The 5th episode of Doing It just hit the cyberwaves. In this podcast, which you can subscribe and listen to for FREE on iTunes, Fannie Cohen and I explore the definition of attention. We speak to a seasoned psychoanalyst named Dr. Bernstein, a humanities professor named Dr. Rebecca Painter, a cliaraudient and clairvoyant named Paul Selig, and Aikido master, author, and executive coach Wendy Palmer. One thing we really walked away with from doing this show is the notion that energy follows our attention, and our perspective on life is heavily influenced by how we focus our attention. I believe we have a lot more say in how and what we focus on than we sometimes lets ourselves believe. It’s a discipline… and a good and invaluable one at that.
Anyway, I’ve been thinking a lot lately about the choice we have to be more attentive of and believing in our own self-worth and potential. I’ve also been thinking about the choice we have to cultivate a greater sense of harmony between breath, body, and mind. It’s by taking small and tangible steps that we can begin to create a shift. So, with that in mind, I have an invitation for you this week:
I invite you to embrace whatever your regular fitness routine is (be it yoga, walking, tennis, swimming, you name it) as a beautiful opportunity to come home and be present with your body, breath, and mind. Can you really allow it to be meditation in motion? Can you allow it to be an opportunity to be present in the moment and appreciative of the body you have to move? Can you let the motivation behind why you exercise be wholeheartedly about how it makes you feel, as opposed to how it might make you look?
Of course, healthy amounts of physical activity can help us become more fit, flexible, and trim. However, can you view these as positive side effects this week as opposed to the intention behind why you exercise? Can you think about how sustainable fitness (meaning when you don’t push yourself too hard…even on the yoga mat!) boosts your mental and energetic well-being first and foremost? If you already do this, can you further honor the outlet you have?
The reason I’m asking this is because, sadly, fitness (even the postural yoga practice) is sometimes something else in this culture: a fight with our physical body in order to make it better, skinnier, or different for the sake of forces often outside of ourselves.
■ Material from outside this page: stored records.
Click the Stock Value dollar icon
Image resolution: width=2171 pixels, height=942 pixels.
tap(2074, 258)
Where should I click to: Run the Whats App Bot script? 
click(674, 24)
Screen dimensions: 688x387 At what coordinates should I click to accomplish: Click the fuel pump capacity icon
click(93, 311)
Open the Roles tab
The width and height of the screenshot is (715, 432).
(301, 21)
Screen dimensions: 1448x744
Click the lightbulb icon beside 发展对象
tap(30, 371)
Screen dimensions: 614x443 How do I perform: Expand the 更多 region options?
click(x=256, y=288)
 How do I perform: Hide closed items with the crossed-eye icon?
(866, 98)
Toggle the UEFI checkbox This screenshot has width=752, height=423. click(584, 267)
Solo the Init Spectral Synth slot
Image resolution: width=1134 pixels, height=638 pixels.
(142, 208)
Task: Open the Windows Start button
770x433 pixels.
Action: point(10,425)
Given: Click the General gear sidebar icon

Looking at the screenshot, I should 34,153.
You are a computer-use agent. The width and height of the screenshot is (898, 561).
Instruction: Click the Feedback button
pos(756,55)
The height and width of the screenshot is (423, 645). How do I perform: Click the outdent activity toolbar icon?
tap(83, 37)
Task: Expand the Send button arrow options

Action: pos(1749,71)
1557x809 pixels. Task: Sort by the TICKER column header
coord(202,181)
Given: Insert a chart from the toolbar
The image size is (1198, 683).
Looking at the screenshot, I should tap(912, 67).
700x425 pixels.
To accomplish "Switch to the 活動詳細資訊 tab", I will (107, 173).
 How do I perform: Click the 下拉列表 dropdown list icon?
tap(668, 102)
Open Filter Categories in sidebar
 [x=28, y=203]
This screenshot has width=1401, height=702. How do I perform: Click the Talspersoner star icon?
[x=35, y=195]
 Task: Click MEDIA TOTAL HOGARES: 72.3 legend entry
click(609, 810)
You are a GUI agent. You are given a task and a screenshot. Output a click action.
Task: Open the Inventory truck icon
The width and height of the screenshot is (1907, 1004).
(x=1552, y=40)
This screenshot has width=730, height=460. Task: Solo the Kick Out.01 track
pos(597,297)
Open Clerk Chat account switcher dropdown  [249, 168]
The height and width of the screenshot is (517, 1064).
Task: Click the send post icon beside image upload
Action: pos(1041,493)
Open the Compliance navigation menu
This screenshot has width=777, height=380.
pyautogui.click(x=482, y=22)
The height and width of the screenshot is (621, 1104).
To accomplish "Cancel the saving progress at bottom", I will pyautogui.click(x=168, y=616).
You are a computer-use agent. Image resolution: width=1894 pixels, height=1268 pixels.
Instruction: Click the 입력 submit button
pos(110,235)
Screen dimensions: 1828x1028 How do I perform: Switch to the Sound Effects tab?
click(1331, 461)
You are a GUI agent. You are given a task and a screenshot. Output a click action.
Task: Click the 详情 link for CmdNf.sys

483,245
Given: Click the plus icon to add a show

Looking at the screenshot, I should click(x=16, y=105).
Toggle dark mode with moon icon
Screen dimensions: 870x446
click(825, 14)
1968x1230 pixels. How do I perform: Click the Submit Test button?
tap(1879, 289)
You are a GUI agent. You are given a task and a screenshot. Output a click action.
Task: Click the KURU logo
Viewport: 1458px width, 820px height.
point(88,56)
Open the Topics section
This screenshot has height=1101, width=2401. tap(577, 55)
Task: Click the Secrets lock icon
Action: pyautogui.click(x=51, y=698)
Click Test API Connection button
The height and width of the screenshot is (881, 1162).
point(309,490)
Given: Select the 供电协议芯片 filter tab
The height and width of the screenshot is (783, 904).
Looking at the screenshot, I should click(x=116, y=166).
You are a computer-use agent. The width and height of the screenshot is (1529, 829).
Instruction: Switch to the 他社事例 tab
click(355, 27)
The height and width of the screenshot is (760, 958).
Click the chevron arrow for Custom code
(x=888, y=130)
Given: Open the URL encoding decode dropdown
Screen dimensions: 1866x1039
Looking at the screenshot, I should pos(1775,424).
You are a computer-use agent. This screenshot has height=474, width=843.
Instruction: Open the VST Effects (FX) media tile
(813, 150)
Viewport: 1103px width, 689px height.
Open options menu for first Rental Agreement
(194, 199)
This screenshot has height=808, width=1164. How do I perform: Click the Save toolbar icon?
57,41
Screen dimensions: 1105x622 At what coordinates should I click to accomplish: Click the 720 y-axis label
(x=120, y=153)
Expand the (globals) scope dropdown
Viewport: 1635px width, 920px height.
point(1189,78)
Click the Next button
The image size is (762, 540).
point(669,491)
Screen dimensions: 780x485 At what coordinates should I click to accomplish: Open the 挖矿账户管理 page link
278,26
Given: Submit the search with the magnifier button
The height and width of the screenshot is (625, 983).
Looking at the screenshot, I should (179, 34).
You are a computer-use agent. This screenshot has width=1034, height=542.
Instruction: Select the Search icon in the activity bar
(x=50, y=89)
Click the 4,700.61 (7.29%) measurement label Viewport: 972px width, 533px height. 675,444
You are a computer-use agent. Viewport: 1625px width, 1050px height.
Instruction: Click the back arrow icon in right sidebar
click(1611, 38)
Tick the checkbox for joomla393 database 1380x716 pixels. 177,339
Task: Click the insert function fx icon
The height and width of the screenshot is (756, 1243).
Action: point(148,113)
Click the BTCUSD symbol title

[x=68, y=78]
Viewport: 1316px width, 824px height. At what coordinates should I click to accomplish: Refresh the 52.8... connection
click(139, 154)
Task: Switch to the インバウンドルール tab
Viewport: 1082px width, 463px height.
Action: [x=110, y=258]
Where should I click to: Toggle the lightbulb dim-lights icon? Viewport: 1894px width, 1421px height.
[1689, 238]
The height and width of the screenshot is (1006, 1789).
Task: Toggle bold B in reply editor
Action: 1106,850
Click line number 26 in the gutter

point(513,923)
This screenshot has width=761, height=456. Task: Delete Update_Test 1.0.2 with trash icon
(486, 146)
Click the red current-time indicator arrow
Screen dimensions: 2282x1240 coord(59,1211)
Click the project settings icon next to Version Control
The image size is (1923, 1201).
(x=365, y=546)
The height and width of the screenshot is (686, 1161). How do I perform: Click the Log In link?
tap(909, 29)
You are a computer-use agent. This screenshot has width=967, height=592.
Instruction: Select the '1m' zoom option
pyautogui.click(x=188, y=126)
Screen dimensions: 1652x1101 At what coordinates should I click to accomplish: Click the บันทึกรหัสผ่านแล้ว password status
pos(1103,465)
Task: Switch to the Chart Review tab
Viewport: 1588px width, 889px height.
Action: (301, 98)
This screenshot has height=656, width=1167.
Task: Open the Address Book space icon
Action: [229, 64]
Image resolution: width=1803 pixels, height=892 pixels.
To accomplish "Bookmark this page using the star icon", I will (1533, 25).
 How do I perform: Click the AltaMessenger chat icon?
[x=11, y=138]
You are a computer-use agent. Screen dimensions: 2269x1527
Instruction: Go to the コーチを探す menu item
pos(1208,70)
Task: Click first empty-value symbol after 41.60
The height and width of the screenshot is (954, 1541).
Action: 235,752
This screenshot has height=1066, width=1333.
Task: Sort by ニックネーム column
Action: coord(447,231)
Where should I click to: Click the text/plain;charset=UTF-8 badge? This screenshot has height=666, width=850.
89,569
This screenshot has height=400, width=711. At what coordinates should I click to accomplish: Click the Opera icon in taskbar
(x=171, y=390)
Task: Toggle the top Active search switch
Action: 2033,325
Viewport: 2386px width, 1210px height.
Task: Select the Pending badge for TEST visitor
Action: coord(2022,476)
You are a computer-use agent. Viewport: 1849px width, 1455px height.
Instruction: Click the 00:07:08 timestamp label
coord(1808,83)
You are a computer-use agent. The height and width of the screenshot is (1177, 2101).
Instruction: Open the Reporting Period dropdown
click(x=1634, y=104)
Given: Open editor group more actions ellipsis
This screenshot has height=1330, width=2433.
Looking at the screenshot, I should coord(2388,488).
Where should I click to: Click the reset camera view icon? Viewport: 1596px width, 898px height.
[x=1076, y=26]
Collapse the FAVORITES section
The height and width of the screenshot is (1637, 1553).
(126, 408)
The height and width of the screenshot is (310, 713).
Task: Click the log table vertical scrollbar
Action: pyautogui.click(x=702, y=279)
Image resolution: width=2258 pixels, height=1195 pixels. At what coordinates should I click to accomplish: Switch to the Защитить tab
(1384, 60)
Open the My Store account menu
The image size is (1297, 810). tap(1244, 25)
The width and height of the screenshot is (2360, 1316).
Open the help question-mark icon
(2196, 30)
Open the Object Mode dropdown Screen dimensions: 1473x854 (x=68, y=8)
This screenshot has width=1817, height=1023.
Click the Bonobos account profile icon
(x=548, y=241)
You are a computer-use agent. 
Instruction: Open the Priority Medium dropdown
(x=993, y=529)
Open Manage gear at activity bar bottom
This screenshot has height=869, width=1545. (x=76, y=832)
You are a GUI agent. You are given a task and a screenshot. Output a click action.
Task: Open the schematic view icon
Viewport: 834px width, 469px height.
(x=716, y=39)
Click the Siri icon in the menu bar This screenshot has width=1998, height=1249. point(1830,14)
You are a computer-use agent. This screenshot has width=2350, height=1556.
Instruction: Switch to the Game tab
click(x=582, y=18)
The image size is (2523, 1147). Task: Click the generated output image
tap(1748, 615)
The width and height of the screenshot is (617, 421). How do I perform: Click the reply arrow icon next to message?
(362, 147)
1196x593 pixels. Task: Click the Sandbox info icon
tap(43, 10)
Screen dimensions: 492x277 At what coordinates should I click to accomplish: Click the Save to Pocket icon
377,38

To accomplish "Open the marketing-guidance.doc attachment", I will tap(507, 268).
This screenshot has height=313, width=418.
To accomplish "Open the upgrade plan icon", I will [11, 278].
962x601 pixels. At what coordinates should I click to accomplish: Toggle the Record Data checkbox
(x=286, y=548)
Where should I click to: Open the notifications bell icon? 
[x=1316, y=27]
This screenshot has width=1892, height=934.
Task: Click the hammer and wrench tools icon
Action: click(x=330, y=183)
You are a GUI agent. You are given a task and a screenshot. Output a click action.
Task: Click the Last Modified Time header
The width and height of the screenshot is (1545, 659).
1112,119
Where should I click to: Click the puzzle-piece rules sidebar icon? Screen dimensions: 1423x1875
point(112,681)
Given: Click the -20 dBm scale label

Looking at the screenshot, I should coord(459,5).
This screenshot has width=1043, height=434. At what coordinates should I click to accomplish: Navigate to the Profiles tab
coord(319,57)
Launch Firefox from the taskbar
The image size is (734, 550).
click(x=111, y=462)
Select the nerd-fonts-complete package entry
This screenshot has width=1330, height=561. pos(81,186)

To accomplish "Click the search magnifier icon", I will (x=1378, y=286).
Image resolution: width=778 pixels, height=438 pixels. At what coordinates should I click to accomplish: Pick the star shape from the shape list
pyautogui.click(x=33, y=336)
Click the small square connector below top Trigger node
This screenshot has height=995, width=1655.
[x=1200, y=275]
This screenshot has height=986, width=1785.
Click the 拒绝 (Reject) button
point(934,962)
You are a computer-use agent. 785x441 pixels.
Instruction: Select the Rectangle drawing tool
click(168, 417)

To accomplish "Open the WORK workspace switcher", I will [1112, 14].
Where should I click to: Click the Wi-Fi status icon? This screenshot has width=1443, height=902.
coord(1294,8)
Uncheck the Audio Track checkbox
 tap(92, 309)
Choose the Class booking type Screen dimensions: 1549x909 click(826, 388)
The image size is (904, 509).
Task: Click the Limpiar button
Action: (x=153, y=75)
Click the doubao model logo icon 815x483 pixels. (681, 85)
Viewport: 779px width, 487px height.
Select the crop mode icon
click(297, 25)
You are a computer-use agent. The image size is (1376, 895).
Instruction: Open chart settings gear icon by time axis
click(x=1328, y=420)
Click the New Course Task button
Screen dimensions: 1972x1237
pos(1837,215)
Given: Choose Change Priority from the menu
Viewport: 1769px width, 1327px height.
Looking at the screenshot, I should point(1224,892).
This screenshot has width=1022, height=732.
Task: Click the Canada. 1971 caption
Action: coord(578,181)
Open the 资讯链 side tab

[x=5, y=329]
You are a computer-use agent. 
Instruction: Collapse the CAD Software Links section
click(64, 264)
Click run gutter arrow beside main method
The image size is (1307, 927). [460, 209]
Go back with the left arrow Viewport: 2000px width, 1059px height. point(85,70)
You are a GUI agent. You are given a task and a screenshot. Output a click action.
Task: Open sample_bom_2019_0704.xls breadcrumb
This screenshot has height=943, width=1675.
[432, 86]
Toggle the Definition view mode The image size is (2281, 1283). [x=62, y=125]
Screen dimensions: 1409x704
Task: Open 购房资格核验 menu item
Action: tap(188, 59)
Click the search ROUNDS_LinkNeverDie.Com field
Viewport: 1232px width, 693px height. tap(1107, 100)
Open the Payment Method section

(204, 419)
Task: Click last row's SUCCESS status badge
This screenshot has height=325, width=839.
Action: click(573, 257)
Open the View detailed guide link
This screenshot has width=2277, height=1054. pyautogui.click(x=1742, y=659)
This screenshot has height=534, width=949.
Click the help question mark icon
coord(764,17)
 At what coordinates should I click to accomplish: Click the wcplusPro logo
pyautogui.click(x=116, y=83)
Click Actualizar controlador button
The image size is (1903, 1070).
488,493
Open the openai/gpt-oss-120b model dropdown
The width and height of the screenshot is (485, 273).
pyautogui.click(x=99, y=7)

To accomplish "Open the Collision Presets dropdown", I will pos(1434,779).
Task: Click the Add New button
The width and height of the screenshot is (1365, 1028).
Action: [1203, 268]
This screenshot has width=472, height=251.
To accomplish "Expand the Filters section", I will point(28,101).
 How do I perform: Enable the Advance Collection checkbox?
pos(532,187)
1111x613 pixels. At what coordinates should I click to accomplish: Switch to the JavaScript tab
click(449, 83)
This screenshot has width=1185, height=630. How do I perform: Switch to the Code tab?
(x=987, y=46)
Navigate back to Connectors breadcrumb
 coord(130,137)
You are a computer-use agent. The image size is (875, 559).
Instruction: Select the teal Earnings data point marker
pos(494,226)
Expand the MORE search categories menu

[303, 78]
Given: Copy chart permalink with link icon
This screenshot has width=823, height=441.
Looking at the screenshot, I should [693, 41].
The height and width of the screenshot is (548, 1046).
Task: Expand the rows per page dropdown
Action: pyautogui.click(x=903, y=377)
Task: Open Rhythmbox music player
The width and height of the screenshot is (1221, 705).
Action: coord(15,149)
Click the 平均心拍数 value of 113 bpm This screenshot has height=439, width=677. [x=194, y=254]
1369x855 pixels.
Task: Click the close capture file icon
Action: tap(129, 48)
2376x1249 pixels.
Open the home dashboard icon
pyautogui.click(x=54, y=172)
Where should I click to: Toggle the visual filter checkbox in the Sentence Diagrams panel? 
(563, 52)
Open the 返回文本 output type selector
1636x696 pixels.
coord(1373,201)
Exercise all too easily becomes less about making us feel good and far more about aesthetic attainment. It can become more about controlling than nurturing.
If you relate with this, even in the slightest, I invite you to shift your mind-set today. By the way, I actually believe that when we really embrace who we are in the present moment, we also look our best. Our whole being is affected when we are kinder and a better friend to our selves. Let’s celebrate who we are and take better care of our bodies because they’re the incredible vessels that carry us through life. Nothing has helped me more than gratitude and loving discipline. Accepting my physical body and its limits.